Living as an Outsider
Brothers and Sisters,
Our recent (Sackville) cluster discussion led us to talk about bold church ministry in these days. Steve Adams referred to an article he had appreciated, and he made some very important points. Pastors, if you want to know what they were, you’ll have to ask someone who was there (I am trying to ‘salt the oats’ so you’ll attend the Supercluster on March 21st).
He later passed the article on to me and I took the opportunity to read it and now pass it on to you all today. It is written by Patrick Miller, and it describes what happened when his church encountered “negative world.” That is a reference to how Christianity might have once been seen as positive, then later as a neutral thing, and now might be seen as a negative influence in the world. You’ll have to read the article on how Miller’s church partnered with a local film festival for the good of the city and how that played out. It is well worth the time (the article is longer than some we link to here) and he has a number of great points. Aaron Renn even cites this story in his book Life in the Negative World and draws a few lessons from it. (By the way, Stephen McAlpine has his take on the subject here).

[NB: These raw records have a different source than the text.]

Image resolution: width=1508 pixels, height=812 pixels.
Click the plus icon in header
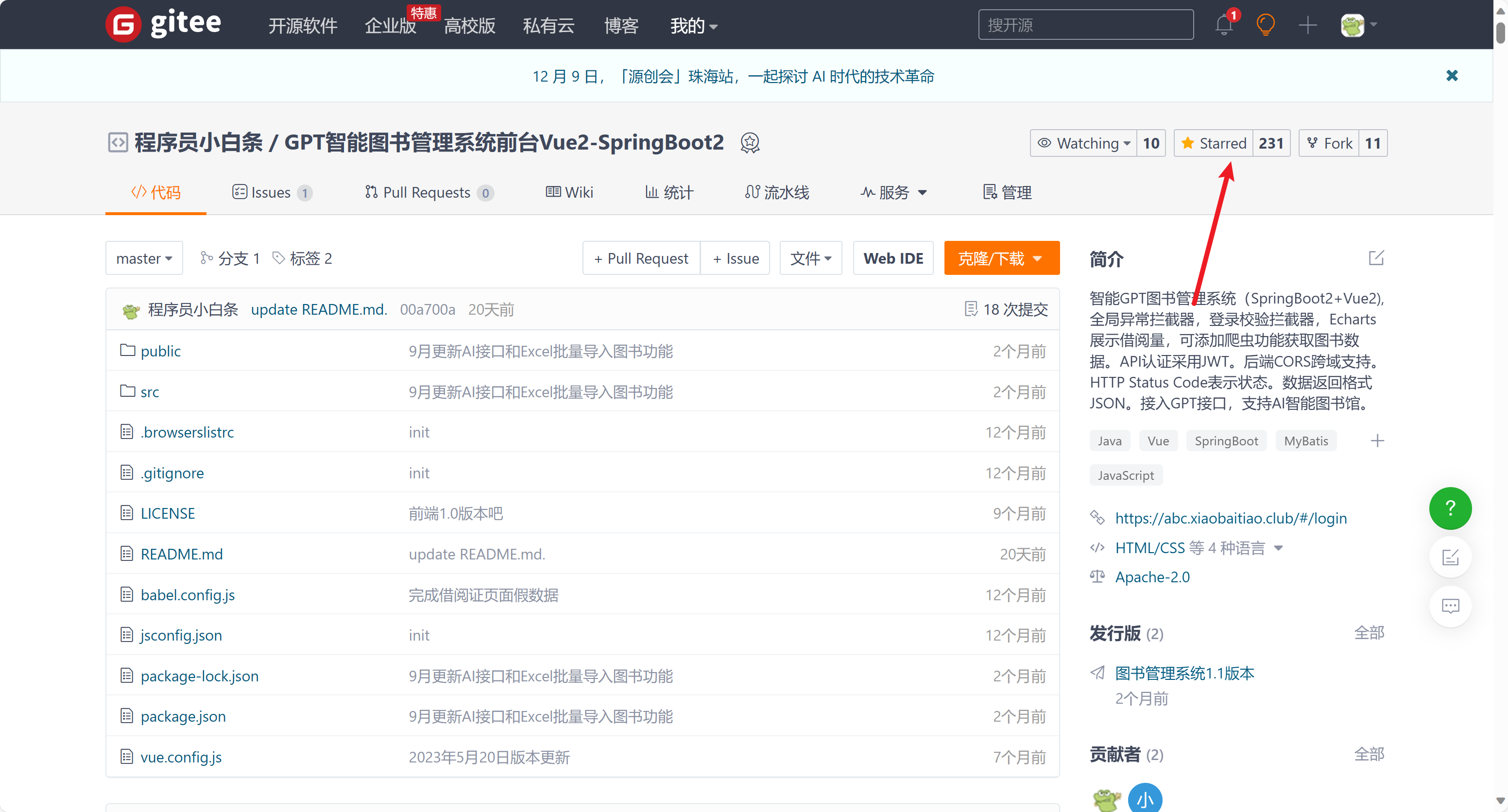coord(1307,25)
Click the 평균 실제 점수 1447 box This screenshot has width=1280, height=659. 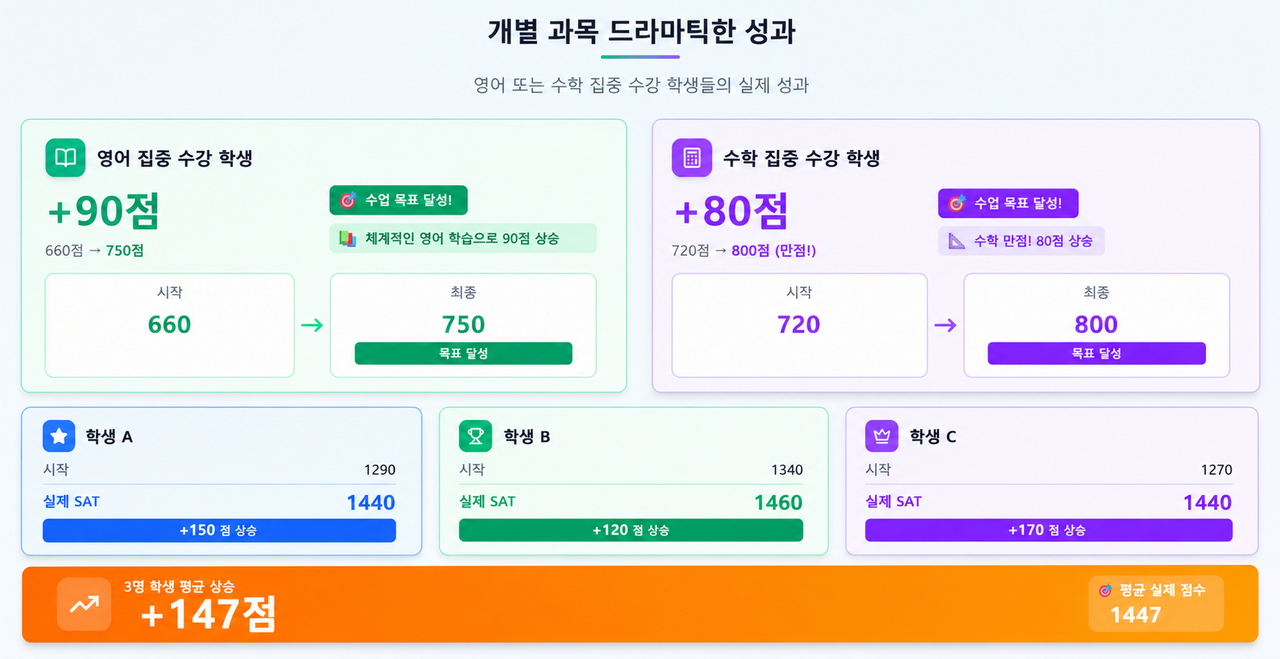click(x=1156, y=604)
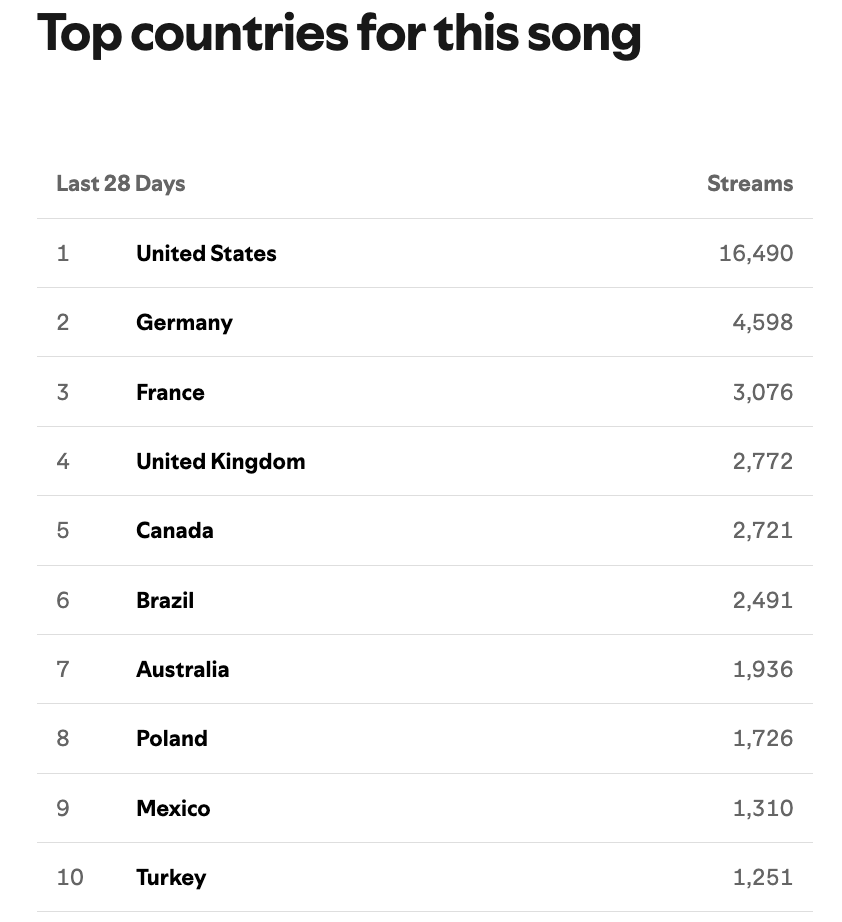Select Canada in the country list

174,530
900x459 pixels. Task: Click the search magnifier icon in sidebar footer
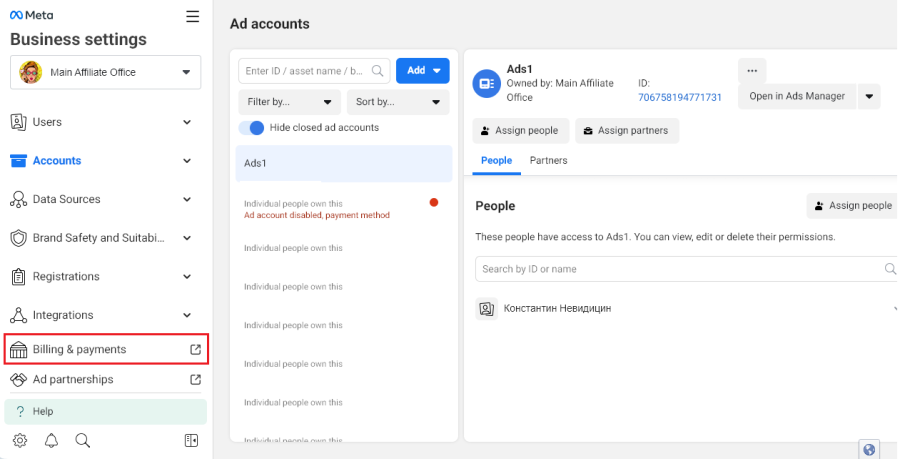click(83, 441)
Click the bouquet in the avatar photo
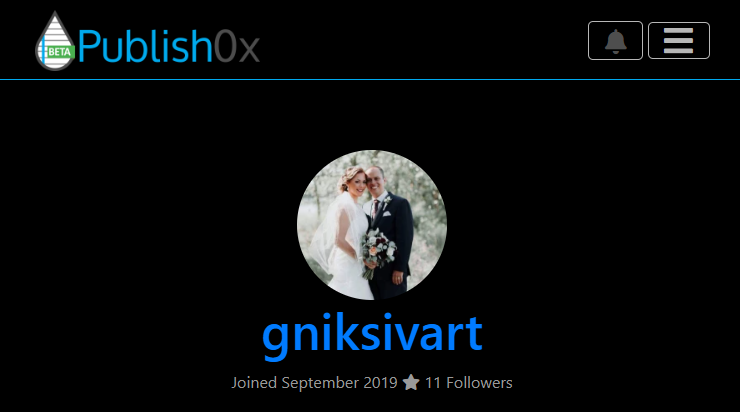This screenshot has width=740, height=412. tap(378, 252)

There isn’t really a paragraph or two to summarize the whole thing for you and give you a salient point for your week of work and ministry. Rather, I have chosen this quote, near the end of what Patrick Miller writes, to pass along to you this week. He points out that what we look at and what we deduce from that will influence our response to life and ministry in these days:
If we come to believe that we live in a uniquely negative era for Christianity that outstrips the hardship of previous eras, it has a tendency to justify extreme measures in the present that ignore Jesus’s plain teachings in the sermon on the mount. I don’t think Renn falls into this trap—most of his advice is standard transformationalist fare which I agree with!—but I suspect many of his admirers will continue to use the negative world framing to buttress bad ethics.
The idea of a uniquely negative world puts Christians on the defensive. The problem with defenses is that they know what they’re against, not what they’re for. When you believe that you live in an especially dark dispensation, you will be more prone to buy into negative visions, and take on a negative identity (i.e. an identity centered on what you’re opposed to). Again, Renn himself warns about this problem. But it is pervasive: Christians on both sides unite around what they want to burn down, not what they want to build up.
When you realize that Jesus expected his followers to be joyful outsiders in every era—sojourners, pilgrims, exiles—you become much less reactive to the negative world around you. Christians have always lived in negative worlds. Yes, each negative world is different, and it is worth exploring those differences.
But Babylon is always Babylon.
Thankfully, Jesus gave us everything we need to respond wisely.
May our Lord bless you and keep you.